A chaque fois, j'ai oscillé entre ravissement et énervement. Plaisir des oreilles, maltraitées par un volume toujours poussé à son maximum mais remplies de sons inventifs et riches. Mécontentement des yeux, devant ces scènes toujours beaucoup trop grandes pour une Leïla physiquement minuscule, nerveuse et retranchée derrière une immense console et deux baffles de retours dont elle dépasse à peine. La présence de multiples chanteurs se succédant sur scène au gré des titres comme dans un télé-crochet ne suffira pas à remplir l'espace. Ni les projections, d'une richesse visuelle pourtant toujours renouvelée.

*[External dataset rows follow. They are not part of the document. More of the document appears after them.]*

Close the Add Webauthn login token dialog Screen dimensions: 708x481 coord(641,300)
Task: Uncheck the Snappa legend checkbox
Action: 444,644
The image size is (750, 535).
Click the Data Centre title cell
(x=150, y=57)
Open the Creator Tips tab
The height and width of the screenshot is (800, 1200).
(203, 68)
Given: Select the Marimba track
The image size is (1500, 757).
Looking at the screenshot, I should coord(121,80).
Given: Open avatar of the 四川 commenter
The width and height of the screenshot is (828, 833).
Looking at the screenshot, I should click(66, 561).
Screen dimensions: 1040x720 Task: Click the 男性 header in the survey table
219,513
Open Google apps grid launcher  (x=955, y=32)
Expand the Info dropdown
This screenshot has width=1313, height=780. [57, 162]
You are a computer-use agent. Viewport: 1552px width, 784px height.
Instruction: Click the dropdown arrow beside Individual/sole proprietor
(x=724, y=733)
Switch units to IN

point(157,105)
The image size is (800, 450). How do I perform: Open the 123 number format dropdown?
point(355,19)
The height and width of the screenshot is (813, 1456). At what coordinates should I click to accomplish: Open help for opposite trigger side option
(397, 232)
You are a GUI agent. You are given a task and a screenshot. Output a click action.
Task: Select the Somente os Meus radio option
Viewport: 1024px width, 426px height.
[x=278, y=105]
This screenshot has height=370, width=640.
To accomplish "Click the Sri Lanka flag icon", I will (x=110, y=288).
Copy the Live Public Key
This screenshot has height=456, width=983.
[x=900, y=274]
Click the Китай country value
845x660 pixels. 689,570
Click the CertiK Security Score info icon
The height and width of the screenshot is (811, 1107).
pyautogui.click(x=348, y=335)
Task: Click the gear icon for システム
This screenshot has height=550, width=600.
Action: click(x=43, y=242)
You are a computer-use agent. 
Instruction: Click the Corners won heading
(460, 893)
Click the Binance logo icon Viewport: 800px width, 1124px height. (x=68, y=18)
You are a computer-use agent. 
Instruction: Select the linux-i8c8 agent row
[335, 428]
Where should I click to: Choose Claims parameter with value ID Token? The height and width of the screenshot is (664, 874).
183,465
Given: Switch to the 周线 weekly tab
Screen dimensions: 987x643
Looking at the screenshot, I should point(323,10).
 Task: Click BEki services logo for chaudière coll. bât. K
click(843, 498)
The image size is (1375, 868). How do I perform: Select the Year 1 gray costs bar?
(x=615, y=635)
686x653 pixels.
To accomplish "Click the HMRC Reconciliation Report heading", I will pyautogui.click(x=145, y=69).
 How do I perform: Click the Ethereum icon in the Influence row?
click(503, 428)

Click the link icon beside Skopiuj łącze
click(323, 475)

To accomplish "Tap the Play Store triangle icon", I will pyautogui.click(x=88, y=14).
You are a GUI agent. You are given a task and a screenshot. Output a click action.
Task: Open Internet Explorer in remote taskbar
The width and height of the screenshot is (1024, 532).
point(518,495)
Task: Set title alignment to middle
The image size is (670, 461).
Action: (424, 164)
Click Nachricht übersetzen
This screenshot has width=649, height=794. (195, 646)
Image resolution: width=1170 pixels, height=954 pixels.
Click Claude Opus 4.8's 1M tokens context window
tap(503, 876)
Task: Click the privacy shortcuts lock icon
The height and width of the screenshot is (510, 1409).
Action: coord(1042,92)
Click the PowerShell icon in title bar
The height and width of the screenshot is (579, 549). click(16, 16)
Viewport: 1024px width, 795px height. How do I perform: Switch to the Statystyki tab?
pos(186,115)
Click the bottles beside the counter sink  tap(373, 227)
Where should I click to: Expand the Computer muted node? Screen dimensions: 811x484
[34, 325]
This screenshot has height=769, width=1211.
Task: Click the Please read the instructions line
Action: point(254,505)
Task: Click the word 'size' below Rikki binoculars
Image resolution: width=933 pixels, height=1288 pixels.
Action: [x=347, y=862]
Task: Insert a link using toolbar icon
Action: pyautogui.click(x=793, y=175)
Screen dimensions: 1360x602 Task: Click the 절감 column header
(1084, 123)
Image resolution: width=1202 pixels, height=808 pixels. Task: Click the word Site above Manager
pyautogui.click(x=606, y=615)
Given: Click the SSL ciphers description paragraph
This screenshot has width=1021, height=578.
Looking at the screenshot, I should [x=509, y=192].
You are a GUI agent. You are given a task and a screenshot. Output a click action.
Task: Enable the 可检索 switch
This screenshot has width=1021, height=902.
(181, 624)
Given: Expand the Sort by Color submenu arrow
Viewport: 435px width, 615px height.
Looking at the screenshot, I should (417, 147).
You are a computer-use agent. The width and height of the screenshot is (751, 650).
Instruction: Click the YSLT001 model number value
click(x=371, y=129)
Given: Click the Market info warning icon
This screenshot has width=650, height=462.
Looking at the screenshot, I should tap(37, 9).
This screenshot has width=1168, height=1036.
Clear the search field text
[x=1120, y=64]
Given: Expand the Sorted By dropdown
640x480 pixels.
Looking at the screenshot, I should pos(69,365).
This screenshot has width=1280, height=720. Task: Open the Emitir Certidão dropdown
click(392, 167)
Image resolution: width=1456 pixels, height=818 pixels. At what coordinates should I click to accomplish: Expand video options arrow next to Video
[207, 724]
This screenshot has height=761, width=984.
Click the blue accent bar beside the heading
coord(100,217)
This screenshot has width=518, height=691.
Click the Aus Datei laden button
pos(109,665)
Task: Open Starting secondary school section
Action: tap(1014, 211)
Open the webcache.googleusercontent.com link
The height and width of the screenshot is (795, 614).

A la Cigale, le concert commence par une longue intro, rideau fermé. Puis, à son ouverture, on découvre une scène quasi vide, l'immense table de mixage de Leïla se trouvant au fond de celle-ci. Une écran géant permet la projection d'images illustrant l'univers féérique tendance borderline de l'Iranienne. Au Café de la Danse et à la Cité de la Musique, le son sera parfois beaucoup plus industriel que dans la salle de Pigalle, avec un petit côté 90's, ressemblant partiellement à la musique la plus dure que produisaient Aphex Twin ou Squarepusher. Elle y jouera également quelques nouvelles chansons, prometteuses d'un probable nouvel album à venir ?
Pendant ses concerts, Leïla marche de long en large, tel un tigre en cage, derrière ses instruments. Elle lâche des sons stridents qui attaquent nos oreilles, suivis de basses qui nous collent les poumons à la colonne vertébrale. On fantasme sur une armée de fantassins allant au pas, envahissant des contrées ennemies. D'ailleurs, avec ce défilé de chanteurs, dont une habillée telle une martienne, on se croit totalement dans un cabaret of freaks digne des meilleurs foires foraines.
Leila @ la Cigale - Festival Factory |11.10.2008 : toute la nervosité derrière la console !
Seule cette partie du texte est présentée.